Mais rico, mais vulnerável. É assim que o Ocidente se sente. Mas o que é o Ocidente? Será que “O Ocidente” ainda existe? Esta pergunta serve de ponto de partida para Dominique Moisi, do Instituto Francês de Relações Internacionais, escrever um ensaio, “Reinventing the West” (3). Será que passámos de um mundo com duas Europas e um Ocidente para um com uma Europa e dois Ocidentes?

A reacção das opiniões públicas europeias à intervenção dos Estados Unidos no Iraque, como nunca se tinha visto em muitas décadas, apenas veio tornar palpável um estranho mas crescente sentimento anti-americano no Velho Continente, que ultrapassa muito mais do que a tradicional “esquerda”, que alinha com uma forte corrente à escala mundial, e coloca interrogações sobre se a aliança de um século entre os dois lados do Atlântico, consolidada por duas Guerras Mundiais e uma Guerra Fria ganhas em conjunto, não terá chegado ao fim.

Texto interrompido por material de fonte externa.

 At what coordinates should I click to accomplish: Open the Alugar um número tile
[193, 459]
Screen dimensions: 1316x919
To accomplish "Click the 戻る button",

Intelectuais europeus como o alemão Jurgen Habermas e o francês Jacques Derrida viram nas manifestações anti-guerra a emergência (finalmente, diríamos nós) de uma sociedade civil à escala europeia, que escolhe definir-se a si própria de forma negativa, contra os Estados Unidos. Já Jacques Delors, o último grande dirigente europeu, que liderou a União na década de 1985 a 1995, pensa mais pela positiva, na coesão económica e social entre europeus. “Estou convencido dos benefícios deste princípio, traduzidos no apego das populações à Europa. Se o negligenciarmos, a Europa não terá alma”. (4)

Esta nova Europa a 25 (algo de ingovernável, afiançam os mais cépticos, reforçados pela real falta de liderança continental, pelas suas divisões evidentes, pelo fracasso da chamada Constituição Europeia), neste mundo caótico, não precisará do chapéu-de-chuva protector dos Estados Unidos? Esse chapéu-de-chuva serviu muito bem na Guerra Fria, quem melhor do que os norte-americanos para continuarem a liderar a protecção de um Ocidente acossado? Sem política externa ou exército comum a 15, como conseguirá a Europa consegui-los a 25? A piada que corria em Washington há alguns anos – “A quem telefona o Presidente dos Estados Unidos, do lado de lá do Atlântico, em caso de crise?” – ganha nova força com a incógnita que constitui o alargamento da União. E, depois, num futuro próximo, a Turquia, será mais ocidental que europeia? E a Rússia, será mais europeia que ocidental? Onde começa e acaba o Ocidente?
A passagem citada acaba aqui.